Insights from Quadrant

Cash and chromosomes

Good Friday in Melbourne has certainly changed. Once, as late as the long-ago Seventies, the city and its suburbs simply shut down for the day — no traffic, no shopping, no footy, no pubs, no nothing but church services for those so inclined. These days, well North Melbourne battled Carlton (if only for the first two quarters) at Docklands, you were able get whatever and a sausage at Bunnings, and the roads were perhaps just, and only just, a little less clogged than normal. But despite all the changes one thing has remained constant, the Royal Children’s Hospital Good Friday Appeal.

As always, volunteers solicited donations at stop lights, 3AW and Channel 7 did remote broadcasts from the tally room and the success of the appeal — a record $23 million raised — is today (April 8) hailed in the Herald Sun‘s Saturday edition with pics of sick kids and feel-good stories of Victorians’ generosity, the selflessness of RCH’s medicos and the gratitude of parents whose kids are having their health and lives set right. My son, who had the annoying habit of turning blue at inopportune moments, spent much of his early life in and out of hospitals, so I get it.  There is something especially poignant about sick children, be they your own or another’s, so I’ve always slung the traffic-light collectors a few bucks.

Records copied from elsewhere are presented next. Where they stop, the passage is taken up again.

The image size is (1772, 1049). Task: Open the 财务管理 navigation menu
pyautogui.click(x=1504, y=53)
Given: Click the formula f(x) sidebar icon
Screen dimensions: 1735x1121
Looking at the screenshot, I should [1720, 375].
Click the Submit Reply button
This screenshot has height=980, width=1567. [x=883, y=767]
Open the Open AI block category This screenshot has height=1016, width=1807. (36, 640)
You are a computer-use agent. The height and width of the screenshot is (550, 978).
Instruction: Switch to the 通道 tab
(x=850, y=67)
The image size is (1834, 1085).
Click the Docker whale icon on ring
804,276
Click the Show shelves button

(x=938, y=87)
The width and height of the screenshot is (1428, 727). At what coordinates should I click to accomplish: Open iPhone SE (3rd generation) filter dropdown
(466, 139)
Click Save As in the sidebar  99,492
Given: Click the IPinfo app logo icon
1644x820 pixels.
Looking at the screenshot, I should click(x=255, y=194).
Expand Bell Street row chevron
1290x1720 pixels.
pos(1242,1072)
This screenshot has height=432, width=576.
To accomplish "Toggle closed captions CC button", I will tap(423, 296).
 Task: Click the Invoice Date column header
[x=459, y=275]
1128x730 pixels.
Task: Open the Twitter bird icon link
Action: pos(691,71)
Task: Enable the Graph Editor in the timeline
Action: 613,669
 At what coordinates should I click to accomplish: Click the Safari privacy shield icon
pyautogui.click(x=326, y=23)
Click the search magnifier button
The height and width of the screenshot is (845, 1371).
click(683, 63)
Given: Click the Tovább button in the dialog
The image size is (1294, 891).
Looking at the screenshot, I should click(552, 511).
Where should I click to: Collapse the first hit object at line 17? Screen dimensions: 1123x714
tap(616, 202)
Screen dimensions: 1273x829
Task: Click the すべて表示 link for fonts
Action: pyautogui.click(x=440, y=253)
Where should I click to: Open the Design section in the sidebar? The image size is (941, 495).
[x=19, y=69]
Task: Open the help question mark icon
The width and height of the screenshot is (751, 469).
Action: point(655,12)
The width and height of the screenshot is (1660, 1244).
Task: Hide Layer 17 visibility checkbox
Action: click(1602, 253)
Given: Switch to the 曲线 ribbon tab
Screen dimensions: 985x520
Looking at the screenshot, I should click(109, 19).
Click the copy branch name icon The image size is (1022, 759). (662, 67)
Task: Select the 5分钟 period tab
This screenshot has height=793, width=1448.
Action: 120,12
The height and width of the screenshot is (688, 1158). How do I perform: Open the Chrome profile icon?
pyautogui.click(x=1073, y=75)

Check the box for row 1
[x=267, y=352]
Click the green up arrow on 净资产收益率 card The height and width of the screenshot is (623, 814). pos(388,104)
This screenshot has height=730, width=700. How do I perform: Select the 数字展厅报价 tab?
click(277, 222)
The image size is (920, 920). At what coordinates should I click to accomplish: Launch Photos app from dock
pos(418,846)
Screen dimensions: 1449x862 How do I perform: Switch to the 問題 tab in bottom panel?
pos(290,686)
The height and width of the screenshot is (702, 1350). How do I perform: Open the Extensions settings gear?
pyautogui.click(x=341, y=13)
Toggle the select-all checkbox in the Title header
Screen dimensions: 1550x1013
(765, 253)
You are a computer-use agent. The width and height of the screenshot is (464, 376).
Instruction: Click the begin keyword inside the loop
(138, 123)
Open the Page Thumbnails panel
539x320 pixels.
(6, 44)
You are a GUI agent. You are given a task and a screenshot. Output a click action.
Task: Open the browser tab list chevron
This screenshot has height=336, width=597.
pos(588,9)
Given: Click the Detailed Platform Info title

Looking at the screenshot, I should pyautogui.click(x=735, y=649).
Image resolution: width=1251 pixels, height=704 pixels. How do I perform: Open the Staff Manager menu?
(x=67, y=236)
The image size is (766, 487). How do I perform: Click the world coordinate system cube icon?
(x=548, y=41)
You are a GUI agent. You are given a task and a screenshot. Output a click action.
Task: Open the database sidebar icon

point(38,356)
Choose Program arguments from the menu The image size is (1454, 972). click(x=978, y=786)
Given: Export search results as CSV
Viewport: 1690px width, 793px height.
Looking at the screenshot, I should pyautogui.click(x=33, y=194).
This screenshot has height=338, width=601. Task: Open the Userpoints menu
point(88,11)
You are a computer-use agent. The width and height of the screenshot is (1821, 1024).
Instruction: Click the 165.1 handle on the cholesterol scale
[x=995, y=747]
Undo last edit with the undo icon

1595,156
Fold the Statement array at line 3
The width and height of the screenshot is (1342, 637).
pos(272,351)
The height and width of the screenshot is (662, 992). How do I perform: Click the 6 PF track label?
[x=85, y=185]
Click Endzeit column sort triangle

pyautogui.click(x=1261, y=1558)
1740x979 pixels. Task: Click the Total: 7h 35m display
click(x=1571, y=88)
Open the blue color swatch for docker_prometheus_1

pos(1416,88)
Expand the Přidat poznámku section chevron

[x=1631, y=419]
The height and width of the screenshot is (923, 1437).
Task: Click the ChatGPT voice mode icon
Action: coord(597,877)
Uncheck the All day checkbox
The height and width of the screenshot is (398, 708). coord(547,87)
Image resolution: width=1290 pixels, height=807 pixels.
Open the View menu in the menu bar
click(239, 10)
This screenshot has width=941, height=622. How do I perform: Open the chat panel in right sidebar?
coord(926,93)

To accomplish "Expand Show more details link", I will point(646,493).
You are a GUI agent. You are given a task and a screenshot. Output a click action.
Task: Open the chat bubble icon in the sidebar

This year, though, those loose notes stayed in my shirt pocket.

My problem isn’t the RCH, which does sterling work overall. It’s the presence, activity and guiding philosophy of just one unit, the Adolescent Gender Service. You see, there’s a great irony here — a matter of funding priorities and, given the hand-over-fist growth in “adolescent gender dysphoria” diagnoses, fashion as well.

While karate clubs held sponsored chop-a-thons, football clubs chipped in their pie-night proceeds and all those traffic-island volunteers rattled their tins, a donation almost as large as that raised yesterday had long since been consigned to just one RCH unit courtesy of Victoria’s taxpayers and Premier Daniel Andrews.  Yes, the Gender Service clinic, which in conjunction with Monash Medical Centre’s gender clinic for those older than 16, was gifted $21 million in the state’s 2021 Budget. This was part of a $45 million total package intended to bolster “services and slashing treatment wait times for transgender Victorians”.

“Treatment”, eh?

As John Whitehall writes in the latest Quadrant:

… recognising the trouble an immature brain can inflict on its holder (and others), the legal age for consensual sex is at least sixteen: for driving, sixteen; for joining the army, seventeen; and for drinking alcohol and for gambling, eighteen.

In contrast, in guidelines from the Royal Children’s Hospital in Melbourne[3], there is no age limit for the administration of so-called “affirmation therapy” of a confused child to a gender incongruent with chromosomes. For example, if a child with male chromosomes believes he is a girl, there are no age limits on social affirmation, and on the administration of “puberty blockers”, or of “cross-sex hormones” in pursuit of similitude with the opposite gender.

The Whitehall essay can be read in full here. But sensitive readers be warned: many will find the pictures of mutilated little girls deeply distressing.

As to the Royal Children’s Hospital next fund-raising appeal, my wallet will stay sealed while the gender clinic remains  part of an otherwise fine institution.